Segment Start: RECORDS FOR THIS EXERCISE
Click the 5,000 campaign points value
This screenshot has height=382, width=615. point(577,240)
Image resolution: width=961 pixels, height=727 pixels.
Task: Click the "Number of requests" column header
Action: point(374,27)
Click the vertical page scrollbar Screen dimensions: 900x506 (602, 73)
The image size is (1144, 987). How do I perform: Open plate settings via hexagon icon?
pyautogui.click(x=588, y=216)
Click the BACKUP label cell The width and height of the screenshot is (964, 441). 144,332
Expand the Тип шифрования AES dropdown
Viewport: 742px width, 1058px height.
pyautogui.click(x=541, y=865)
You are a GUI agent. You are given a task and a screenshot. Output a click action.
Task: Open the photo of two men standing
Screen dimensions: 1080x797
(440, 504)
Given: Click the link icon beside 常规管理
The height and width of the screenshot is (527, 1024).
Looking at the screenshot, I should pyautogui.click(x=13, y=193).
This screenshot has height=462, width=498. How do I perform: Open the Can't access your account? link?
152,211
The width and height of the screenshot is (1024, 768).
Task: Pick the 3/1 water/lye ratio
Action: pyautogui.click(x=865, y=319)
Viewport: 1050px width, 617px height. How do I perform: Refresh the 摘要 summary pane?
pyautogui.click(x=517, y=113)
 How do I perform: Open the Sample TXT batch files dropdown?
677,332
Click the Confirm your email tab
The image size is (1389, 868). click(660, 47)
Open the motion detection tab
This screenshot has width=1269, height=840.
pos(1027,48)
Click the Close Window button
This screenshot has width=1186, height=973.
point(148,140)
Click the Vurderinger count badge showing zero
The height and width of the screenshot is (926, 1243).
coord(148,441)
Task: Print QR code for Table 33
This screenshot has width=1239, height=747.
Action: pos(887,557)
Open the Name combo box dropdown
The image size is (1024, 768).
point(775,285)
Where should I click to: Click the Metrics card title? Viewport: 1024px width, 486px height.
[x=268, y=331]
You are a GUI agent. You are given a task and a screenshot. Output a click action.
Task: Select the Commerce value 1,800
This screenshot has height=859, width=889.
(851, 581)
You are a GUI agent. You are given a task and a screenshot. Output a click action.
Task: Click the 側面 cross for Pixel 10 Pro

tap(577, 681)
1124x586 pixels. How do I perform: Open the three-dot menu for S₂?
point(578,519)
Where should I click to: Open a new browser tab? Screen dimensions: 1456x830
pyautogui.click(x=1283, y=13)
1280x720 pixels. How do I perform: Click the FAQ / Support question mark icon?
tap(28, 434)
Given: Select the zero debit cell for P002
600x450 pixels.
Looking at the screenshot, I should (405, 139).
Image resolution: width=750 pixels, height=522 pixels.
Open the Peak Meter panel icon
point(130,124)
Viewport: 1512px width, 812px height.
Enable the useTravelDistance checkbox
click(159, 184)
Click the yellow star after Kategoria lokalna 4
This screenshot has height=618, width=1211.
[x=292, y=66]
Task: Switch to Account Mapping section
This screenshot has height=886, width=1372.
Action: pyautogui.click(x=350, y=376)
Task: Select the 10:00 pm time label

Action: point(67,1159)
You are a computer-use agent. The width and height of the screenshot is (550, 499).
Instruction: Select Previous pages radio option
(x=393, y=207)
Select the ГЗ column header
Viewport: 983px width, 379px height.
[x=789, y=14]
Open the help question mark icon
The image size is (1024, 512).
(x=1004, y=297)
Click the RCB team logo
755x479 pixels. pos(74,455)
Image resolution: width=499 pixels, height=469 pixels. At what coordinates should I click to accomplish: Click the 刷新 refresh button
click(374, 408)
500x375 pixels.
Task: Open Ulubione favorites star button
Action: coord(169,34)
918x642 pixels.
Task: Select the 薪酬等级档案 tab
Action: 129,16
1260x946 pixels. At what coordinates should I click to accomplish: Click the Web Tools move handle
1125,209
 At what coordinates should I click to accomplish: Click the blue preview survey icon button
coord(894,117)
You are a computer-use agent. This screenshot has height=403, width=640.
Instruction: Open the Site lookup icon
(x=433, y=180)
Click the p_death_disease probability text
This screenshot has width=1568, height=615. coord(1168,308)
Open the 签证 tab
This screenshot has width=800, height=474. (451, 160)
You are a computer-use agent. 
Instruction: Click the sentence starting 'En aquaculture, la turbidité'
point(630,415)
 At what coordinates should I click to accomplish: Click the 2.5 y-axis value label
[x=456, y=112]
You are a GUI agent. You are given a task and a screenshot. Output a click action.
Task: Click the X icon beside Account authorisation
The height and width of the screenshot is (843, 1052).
Segment End: RECORDS FOR THIS EXERCISE
If a line in the data above contains "beside", return that line.

→ EXERCISE ANSWER:
Given: Click the link icon beside 常规管理
Task: Click the X icon beside Account authorisation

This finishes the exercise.